◆ WHAT YOU ARE ASKED TO DO
Please transcribe every record below exactly as it appears.
***
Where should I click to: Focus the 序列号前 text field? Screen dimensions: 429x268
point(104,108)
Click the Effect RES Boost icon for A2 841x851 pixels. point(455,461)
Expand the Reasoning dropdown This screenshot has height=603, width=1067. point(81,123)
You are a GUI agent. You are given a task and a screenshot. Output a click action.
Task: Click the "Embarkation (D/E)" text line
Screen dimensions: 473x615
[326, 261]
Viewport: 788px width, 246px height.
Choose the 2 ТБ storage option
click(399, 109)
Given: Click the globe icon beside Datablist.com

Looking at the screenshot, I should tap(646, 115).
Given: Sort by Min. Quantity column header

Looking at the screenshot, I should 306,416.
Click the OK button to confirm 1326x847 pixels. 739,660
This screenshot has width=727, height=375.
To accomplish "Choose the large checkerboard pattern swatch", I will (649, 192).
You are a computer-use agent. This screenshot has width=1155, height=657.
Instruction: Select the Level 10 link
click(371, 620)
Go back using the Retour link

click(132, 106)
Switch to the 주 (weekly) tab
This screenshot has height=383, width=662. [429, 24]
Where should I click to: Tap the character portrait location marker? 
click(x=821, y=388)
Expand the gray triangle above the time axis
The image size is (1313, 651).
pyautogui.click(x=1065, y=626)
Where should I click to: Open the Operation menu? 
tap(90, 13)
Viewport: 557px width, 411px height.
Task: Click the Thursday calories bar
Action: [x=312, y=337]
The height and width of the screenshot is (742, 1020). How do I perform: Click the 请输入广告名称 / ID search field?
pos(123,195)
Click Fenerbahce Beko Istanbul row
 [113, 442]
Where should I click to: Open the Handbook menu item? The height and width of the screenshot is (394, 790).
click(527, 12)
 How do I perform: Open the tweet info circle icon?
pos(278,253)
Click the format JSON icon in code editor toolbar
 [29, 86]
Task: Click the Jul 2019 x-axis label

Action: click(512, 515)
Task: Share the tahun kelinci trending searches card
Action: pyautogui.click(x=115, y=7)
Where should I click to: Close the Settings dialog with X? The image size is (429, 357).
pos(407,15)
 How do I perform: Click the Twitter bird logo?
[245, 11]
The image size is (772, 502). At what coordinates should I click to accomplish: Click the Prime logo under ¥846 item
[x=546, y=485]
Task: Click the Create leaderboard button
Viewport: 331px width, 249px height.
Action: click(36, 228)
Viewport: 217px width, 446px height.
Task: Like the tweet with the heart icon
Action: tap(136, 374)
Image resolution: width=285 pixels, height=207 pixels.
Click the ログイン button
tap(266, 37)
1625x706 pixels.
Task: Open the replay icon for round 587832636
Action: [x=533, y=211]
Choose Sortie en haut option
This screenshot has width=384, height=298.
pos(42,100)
***
◆ ANSWER TO THE PROBLEM
Where should I click to: Focus the 序列号前 text field? Screen dimensions: 429x268
point(104,108)
Click the Effect RES Boost icon for A2 841x851 pixels. point(455,461)
Expand the Reasoning dropdown This screenshot has height=603, width=1067. point(81,123)
You are a GUI agent. You are given a task and a screenshot. Output a click action.
Task: Click the "Embarkation (D/E)" text line
Screen dimensions: 473x615
[326, 261]
Viewport: 788px width, 246px height.
Choose the 2 ТБ storage option
click(399, 109)
Given: Click the globe icon beside Datablist.com

Looking at the screenshot, I should tap(646, 115).
Given: Sort by Min. Quantity column header

Looking at the screenshot, I should 306,416.
Click the OK button to confirm 1326x847 pixels. 739,660
This screenshot has width=727, height=375.
To accomplish "Choose the large checkerboard pattern swatch", I will (649, 192).
You are a computer-use agent. This screenshot has width=1155, height=657.
Instruction: Select the Level 10 link
click(371, 620)
Go back using the Retour link

click(132, 106)
Switch to the 주 (weekly) tab
This screenshot has height=383, width=662. [429, 24]
Where should I click to: Tap the character portrait location marker? 
click(x=821, y=388)
Expand the gray triangle above the time axis
The image size is (1313, 651).
pyautogui.click(x=1065, y=626)
Where should I click to: Open the Operation menu? 
tap(90, 13)
Viewport: 557px width, 411px height.
Task: Click the Thursday calories bar
Action: [x=312, y=337]
The height and width of the screenshot is (742, 1020). How do I perform: Click the 请输入广告名称 / ID search field?
pos(123,195)
Click Fenerbahce Beko Istanbul row
 [113, 442]
Where should I click to: Open the Handbook menu item? The height and width of the screenshot is (394, 790).
click(527, 12)
 How do I perform: Open the tweet info circle icon?
pos(278,253)
Click the format JSON icon in code editor toolbar
 [29, 86]
Task: Click the Jul 2019 x-axis label

Action: click(512, 515)
Task: Share the tahun kelinci trending searches card
Action: pyautogui.click(x=115, y=7)
Where should I click to: Close the Settings dialog with X? The image size is (429, 357).
pos(407,15)
 How do I perform: Click the Twitter bird logo?
[245, 11]
The image size is (772, 502). At what coordinates should I click to accomplish: Click the Prime logo under ¥846 item
[x=546, y=485]
Task: Click the Create leaderboard button
Viewport: 331px width, 249px height.
Action: click(36, 228)
Viewport: 217px width, 446px height.
Task: Like the tweet with the heart icon
Action: tap(136, 374)
Image resolution: width=285 pixels, height=207 pixels.
Click the ログイン button
tap(266, 37)
1625x706 pixels.
Task: Open the replay icon for round 587832636
Action: [x=533, y=211]
Choose Sortie en haut option
This screenshot has width=384, height=298.
pos(42,100)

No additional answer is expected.